Case 2, No update/patch received within timeout

  1. Client registers a recurring job (strategy/duration might be client configurable; see implementation notes at https://github.com/boardgameio/boardgame.io/issues/950#issuecomment-879330516) that checks the outbound client timestamps for each action against the client's current local time. If any outbound timestamp is older than the timeout, the job dispatches a "timeout" action to the client reducer containing an action body with the retired action's correlation id.
  2. A client middleware (perhaps a new one?) sees the dispatched timeout and triggers a timeout exception on the corresponding callback and drops the callback.
  3. The client reducer sees the timeout and drops the retired action's correlation id from the outbound queue/map.
delucis commented 3 years ago

Thanks Philip, here are some notes

Client API

Call Sequence

Otherwise I think this all looks good unless I’ve missed something! Look forward to seeing the PR.

vdfdev commented 3 years ago

" G/ctx updates should exclusively be the result of updates from master."

Does that mean that the client will stop optimistically updating the state on multiplayer games ? I'm just worried some games might feel sluggish to the user, like our chess example which would take up to a second to update the move after the user does the action.

delucis commented 3 years ago

Good question @vdfdev. @shaoster & I have definitely discussed the importance of optimistic updates before, so the intention is to keep that feature, although it’s true I forgot about that while looking at this proposal. Any thoughts on how we could handle that @shaoster?

shaoster commented 3 years ago

That's a great point that I haven't thought through.

The current plan above handles the following cases:

  1. Single player will use a locally-instantiated master and no optimistic updates (or at least no distinction between optimistic and "true" updates). There is negligible performance impact in this case because the transport is local and shimmed.

  2. Local multiplayer works in the same fashion as single player.

  3. Remote multiplayer would register a callback that would be fired upon resolution of the action by the remote master.
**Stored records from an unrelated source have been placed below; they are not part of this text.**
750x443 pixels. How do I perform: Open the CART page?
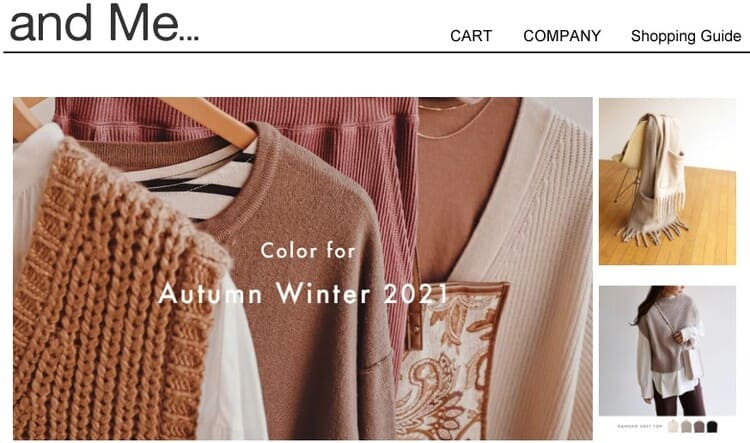point(471,36)

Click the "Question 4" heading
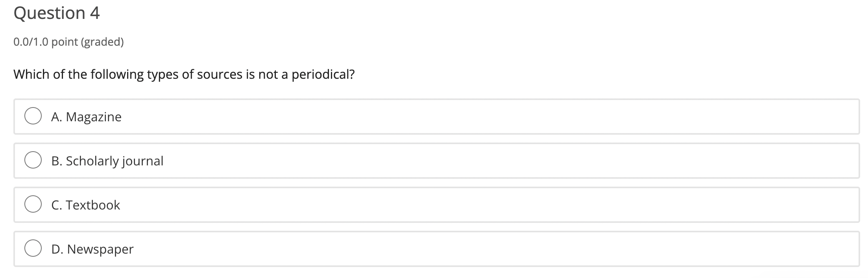56,13
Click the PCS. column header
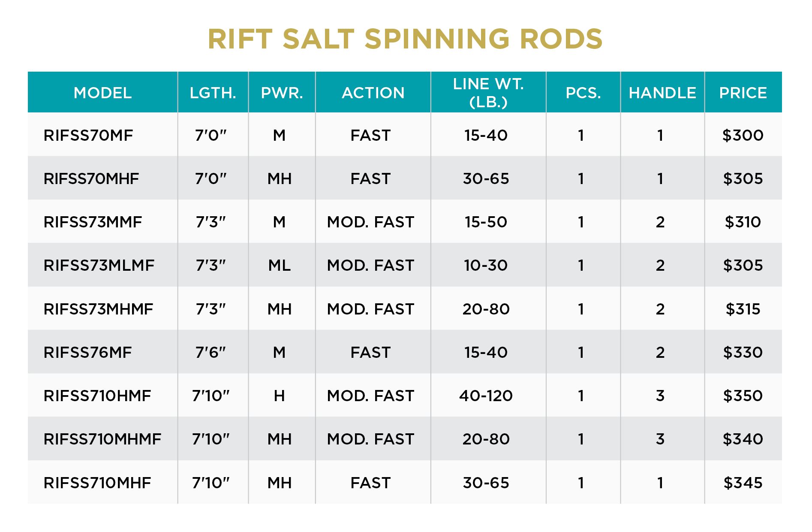This screenshot has height=532, width=812. coord(583,93)
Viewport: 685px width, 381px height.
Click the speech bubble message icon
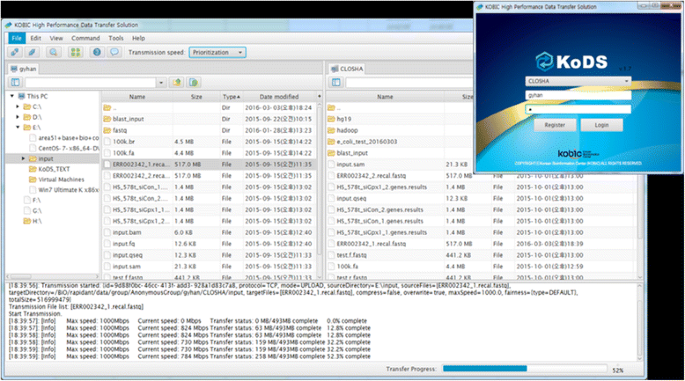[114, 52]
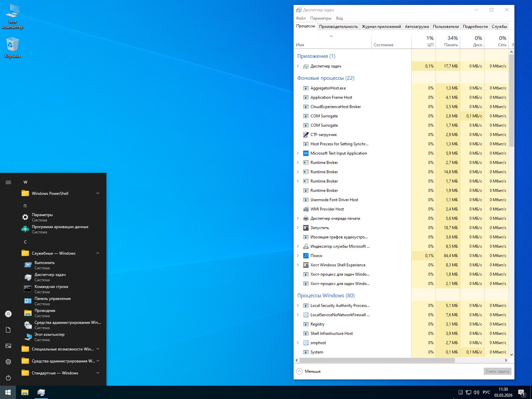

Per @vdfdev, if the action takes a long time to resolve (or there is a flaky network), existing game implementations may suffer from performance issues.

From an implementation perspective, it's straightforward to retain the existing optimistic behavior in case 3 by also creating a (write-only) local master that synchronously returns the optimistically updated state. However, much of the semantic clarification I want to achieve with this change (and the subsequent Action Result/Error API) becomes quite muddy when having to deal with both "optimistic" and "true" updates in the remote multiplayer case.

While there's a bunch of possible API clarifications that could work, I think the best choice among them really depends on the answers to a couple questions to which I probably have non-representative answers:

I relied entirely on synchronous updates for single player games, and hated the automatic/optimistic updates in multiplayer games, mostly because of the difficulty of attaching side effects, like animations, to state changes that might be corrected later. I was very (and still remain somewhat) confused about how to write my core UI/game logic that is meaningfully reusable between single player and multiplayer setups.

I was pretty inexperienced with the framework when I last built a multiplayer game using bg.io. Are there best/common practices the API should be designed to accommodate? Expanding on the above, I tended to handle optimistic cases manually, so that when there were no "corrections", my side effects were applied as expected. But when there were corrections, they were easy to detect and I could then add the appropriate animations or errors to indicate.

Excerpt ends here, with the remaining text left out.